Jakarta (tutur.co.id) — Menteri Pendidikan Dasar dan Menengah Abdul Mu’ti mengingatkan para murid agar tidak menghabiskan libur Lebaran hanya dengan bermain gawai, melainkan memanfaatkan waktu untuk kegiatan yang lebih bermanfaat seperti bersilaturahmi.
Ia menegaskan, momen libur Lebaran harus digunakan secara optimal sebagaimana diatur dalam Surat Edaran Bersama tentang pembelajaran selama Ramadan 1447 Hijriah/2026 Masehi.
“Gunakan waktu semaksimal mungkin untuk melaksanakan kegiatan yang bermanfaat. Jangan menghabiskan waktu bermain gawai,” ujar Abdul Mu’ti di Jakarta, Selasa (17/3/2026).
Selain itu, ia juga mengingatkan peran orang tua untuk mengawasi dan membatasi durasi penggunaan gawai (screen time) anak selama liburan.

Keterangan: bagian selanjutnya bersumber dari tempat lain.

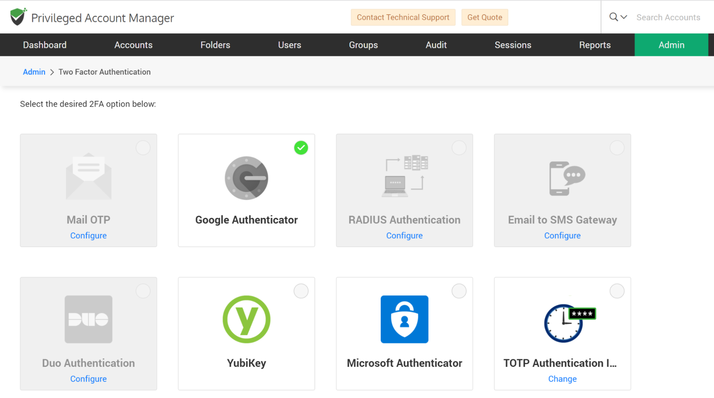714x398 pixels.
Task: Select the TOTP Authentication radio button
Action: [x=617, y=291]
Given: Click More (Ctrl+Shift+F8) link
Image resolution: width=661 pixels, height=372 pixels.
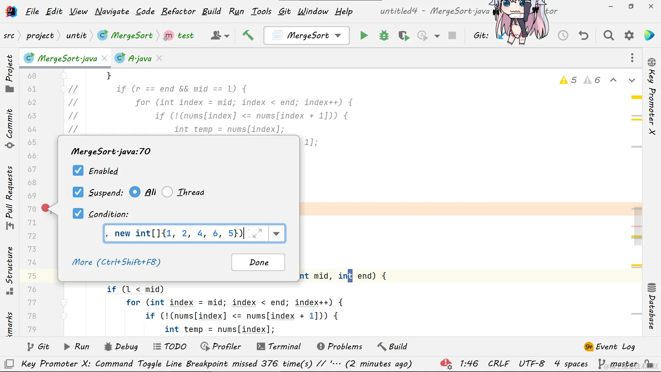Looking at the screenshot, I should coord(116,262).
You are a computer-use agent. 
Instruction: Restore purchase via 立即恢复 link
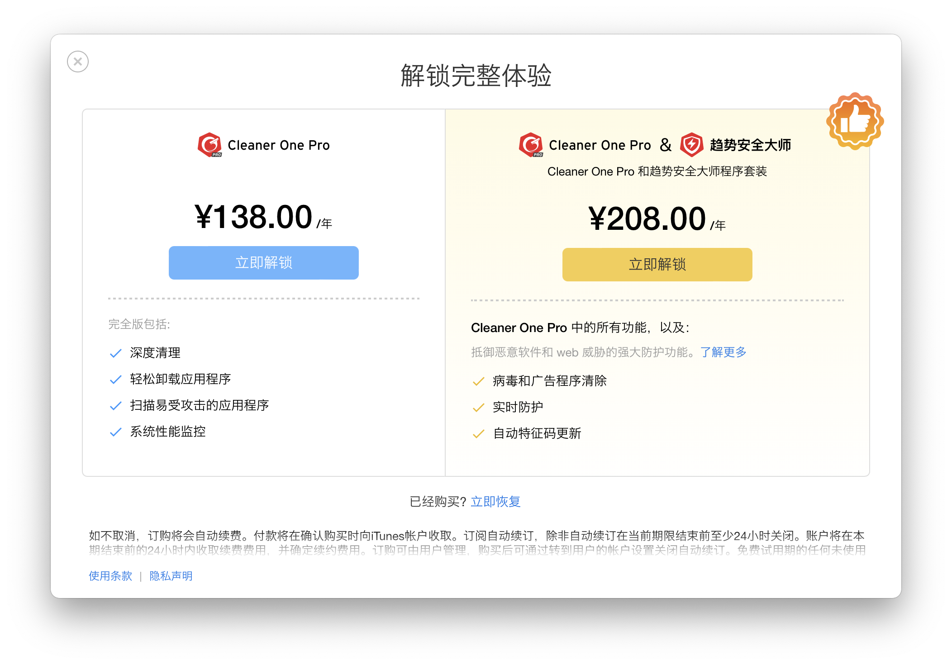pos(495,502)
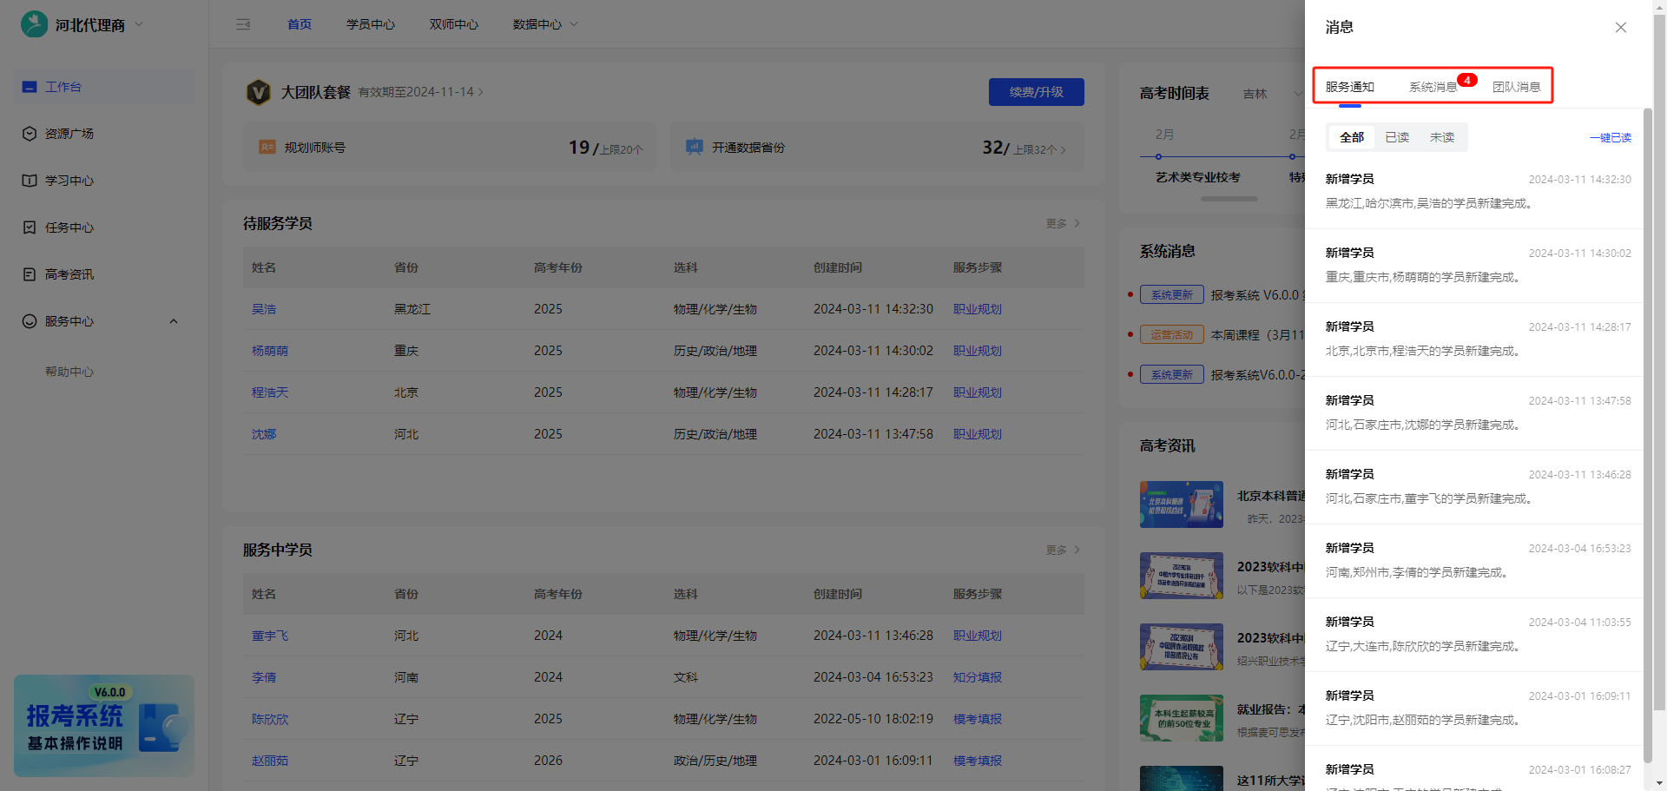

“Perhatikan screen time. Jangan terlalu banyak terpapar oleh screen. Karena itu tidak sehat untuk mata dan juga kalau mengakses informasi yang tidak berguna juga bisa tidak sehat untuk pikiran kita,” jelasnya.
Menurutnya, kegiatan mudik saat Lebaran bisa menjadi sarana pembelajaran sosial bagi anak, termasuk mempererat hubungan keluarga serta memahami nilai dan budaya bangsa.
Ia menekankan, mudik bukan sekadar pulang kampung, tetapi juga momentum untuk membangun relasi sosial dan menanamkan nilai-nilai positif kepada anak.
“Kami juga memberikan kesempatan kepada murid untuk belajar di kampung halaman,” ujarnya.
Pemerintah berharap libur Lebaran tidak hanya diisi dengan aktivitas digital, tetapi juga dimanfaatkan untuk memperkuat interaksi sosial dan literasi anak.